TEKS SUMBER
□ □ □

Apabila air di atas tanah sedikit yang tertinggal, air yang mengumpul di sungai-sungai mengalir dengan jinak. Tetapi sebaliknya apabila lapisan tanah tipis, lagi pula di dalamnya tidak terdapat akar pepohonan yang mampu meresapkan dan menahan air, maka air yang tertinggal di atas permukaan bumi menjadi banyak. Jika terjadi hal yang demikian itu, air tidak hanya menempati lekuk dan alur sungai, melainkan melimpah dan menyapu secara menyeluruh. Itulah yang disebut banjir. Pada dataran rendah di hilir, banjir itu berwujud genangan air dan di udik di tempat yang miring utamanya di lereng-lereng gunung, air itu mengalir menjadi menjadi ganas, dan itulah yang disebut air bah. Jadi supaya hujan itu membawa Rahmat Allah, lapisan tanah harus tebal, dan harus banyak akar pepohonan di dalamnya. Itulah gunanya hutan. Daun-daunan yang gugur menjadi busuk menjadi bunga-tanah. Itu mempertebal lapisan tanah. Hutan yang lebat menghasilkan bunga-tanah yang tebal dan banyak akar di dalamnya. Walhasil hutan lebat mencegah banjir. Itu di udik, di pegunungan yang berhutan.
Bagaimana kalau di hilir? Pada umumnya di hilir terdapat hutan jenis lain, hutan rekayasa, hutan yang dibangun oleh teknologi, Yaitu hutan yang bukan dari pepohonan, melainkan hutan dari bangunan-bangunan menjulang, dengan akar-akarnya berupa tiang-tiang pancang dari beton, ataupun dari jenis cakar ayam. 
Permukaan tanah ditutupi pelataran-pelataran parker, jalan-jalan beraspal, ataupun trotoar dari batu. Apa hasilnya jika dilihat dari segi berwawasan lingkungan? Pembagian air hujan yang meresap ke dalam tanah dengan yang tertinggal di atas permukaan tanah, sebaliknya dari di udik. Lebih banyak di atas tanah, karena air tidak diberi kesempatan masuk meresap ke dalam. Artinya kalau turun hujan lebat akan terjadi banjir. Maka digalilah kanal, seperti misalnya di kota Makassar ini untuk menanggulangi luapan air hujan yang disebut banjir itu. Hasilnya? Tergantung
kalkulasi, hitung menghitung dari para pakar berdasarkan perkiraan curah hujan yang langsung dan banjir kiriman hujan dari hulu dan terobosan air pasang dari laut. Kalau Allah murka kepada penduduk kota karena terlalu banyak melakukan maksiat, maka Allah akan menurunkan hujan lebat di hulu bersamaan dengan hujan lebat di kota, bersamaan dengan pasangnya air laut di bulan penuh, maka kanal yang digali itu percayalah tidak akan mampu menampung limpahan air itu. Tidak banjirpun kalau air kanal tidak mengalir dengan baik, akan menjadi semacam laut hitam, seperti di belakang salah satu panti asuhan di Pannampu. Istilah laut hitam ini saya pinjam dari istilah sindiran penduduk di sekitar tempat itu.

□ □ □

ISI DATA

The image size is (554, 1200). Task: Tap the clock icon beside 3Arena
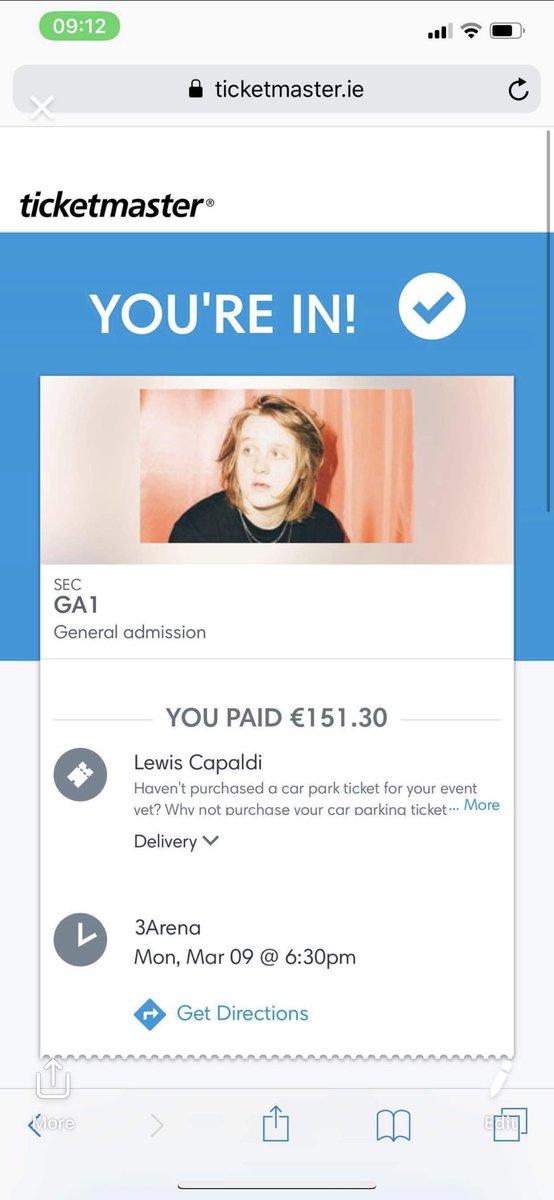(x=80, y=940)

□ □ □

TUGAS TERTULIS A
Menurut teks tentang banjir dan hutan, apa yang disebut air bah?
TUGAS TERTULIS B
Lanjutkan teks tentang banjir dan hutan itu setelah kalimat terakhirnya.

JAWABAN TUGAS A
Air yang mengalir menjadi ganas di udik, di tempat yang miring, terutama di lereng-lereng gunung.

JAWABAN TUGAS B
Jadi dilihat dari segi berwawasan lingkungan, maka di udik harus lebat hutan pepohonan, tetapi sebaliknya di hilir harus dikurangi pertumbuhan hutan rekayasa teknologi. Kalau di udik hutan-hutan dibabat secara liar apakah itu berupa lahan perkebunan secara liar, ataupun dibabat dengan sah melalui jalur hukum berupa HPH untuk industri kayu, maka hasilnya adalah banjir di udik dan banjir di hilir. 
***
Erosi berhubungan dengan banjir yang berwujud air bah di udik. Gunung-gunung yang hampir gundul, menghampiri bahkan sudah mencapai keadaan kritis, keadaan pemukaan bumi menyedihkan. Bunga-tanah berkurang, akar-akar berkurang, akibatnya lereng gunung dikikis air yang mengalir. Pengikisan tanah oleh air mengalir dengan ganas inilah yang disebut erosi. Pengikisan yang terus menerus menghabiskan lapisan tanah di lereng-lereng gunung. Tanah-tanah ini dibawa air ke sungai-sungai yang menyebabkan pendangkalan sungai-sungai di hilir.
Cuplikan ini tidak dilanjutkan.